Comissão pode votar hoje projeto que muda legislação sobre defensivos agrícolas

A comissão especial que analisa mudanças na legislação sobre defensivos agrícolas suspendeu há pouco, por causa do início da Ordem do Dia do Plenário, a reunião que estava em andamento para analisar o parecer do relator, deputado Luiz Nishimori (PR-PR).

Ontem, houve intenso debate entre os deputados que defendem e os que criticam a proposta – o primeiro grupo é maioria. A minoria defendeu mais debates sobre o assunto, mas foi derrotada em todas as votações nesse sentido. “Uma minoria no Parlamento muitas vezes não é minoria na sociedade”, disse o deputado Chico Alencar (Psol-RJ).

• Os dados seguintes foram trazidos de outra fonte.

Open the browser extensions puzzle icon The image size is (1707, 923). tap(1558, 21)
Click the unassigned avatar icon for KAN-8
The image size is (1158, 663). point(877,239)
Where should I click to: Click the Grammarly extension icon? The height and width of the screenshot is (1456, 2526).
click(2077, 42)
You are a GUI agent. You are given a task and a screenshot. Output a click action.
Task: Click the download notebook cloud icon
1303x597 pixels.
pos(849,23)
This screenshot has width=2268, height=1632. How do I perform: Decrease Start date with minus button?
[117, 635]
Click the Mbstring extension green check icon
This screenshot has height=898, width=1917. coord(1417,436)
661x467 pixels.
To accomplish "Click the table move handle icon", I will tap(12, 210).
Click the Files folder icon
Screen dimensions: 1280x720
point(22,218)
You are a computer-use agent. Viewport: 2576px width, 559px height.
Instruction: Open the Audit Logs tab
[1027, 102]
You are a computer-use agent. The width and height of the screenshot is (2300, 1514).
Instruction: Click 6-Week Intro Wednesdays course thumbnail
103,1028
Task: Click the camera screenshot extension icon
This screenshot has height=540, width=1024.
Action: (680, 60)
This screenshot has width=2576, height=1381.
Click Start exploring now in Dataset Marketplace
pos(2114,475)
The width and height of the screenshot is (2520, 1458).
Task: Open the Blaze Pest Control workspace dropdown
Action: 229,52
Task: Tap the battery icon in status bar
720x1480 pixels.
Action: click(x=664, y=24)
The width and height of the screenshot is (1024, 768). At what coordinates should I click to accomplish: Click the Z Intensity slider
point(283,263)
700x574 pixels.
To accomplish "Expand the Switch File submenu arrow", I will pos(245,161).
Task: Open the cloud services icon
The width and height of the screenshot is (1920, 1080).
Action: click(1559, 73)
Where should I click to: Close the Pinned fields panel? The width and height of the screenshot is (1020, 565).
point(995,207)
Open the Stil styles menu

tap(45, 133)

O relator argumenta que as mudanças na legislação, trazidas pelo seu parecer, são necessárias, já que as normas atuais remontam à década de 1980. “Estamos apresentando uma das melhores propostas para o consumidor final, para a sociedade e para a agricultura, que precisa usar os pesticidas”, afirmou.

Novo parecer
A comissão especial analisa o Projeto de Lei 6299/02, do Senado, e 29 apensados. Entre eles estão o PL 3200/15, do deputado Covatti Filho (PP-RS), que revoga a Lei dos Agrotóxicos (7.802/89) e substitui o termo “agrotóxico” por “defensivo fitossanitário” e “produto de controle ambiental”; e o PL 1687/15, também do Senado, que cria a Política Nacional de Apoio ao Agrotóxico Natural.

No novo parecer, apresentado nesta segunda-feira (18), o relator Luiz Nishimori substitui o nome “defensivo fitossanitário” por “pesticida” – para seguir a nomenclatura mais usada internacionalmente, segundo ele – e amplia de 12 meses para 24 meses o prazo para conclusão de pedidos de registros e alterações de produtos novos em análise nos órgãos competentes.

Além disso, conforme o texto, os órgãos federais responsáveis pela agricultura, pela saúde e pelo meio ambiente passam a “analisar e, quando couber, homologar os pareceres técnicos apresentados nos pleitos de registro”. Na versão anterior, cabia a eles somente “homologar”.

Se for aprovado pela comissão, o texto de Nishimori seguirá para o Plenário.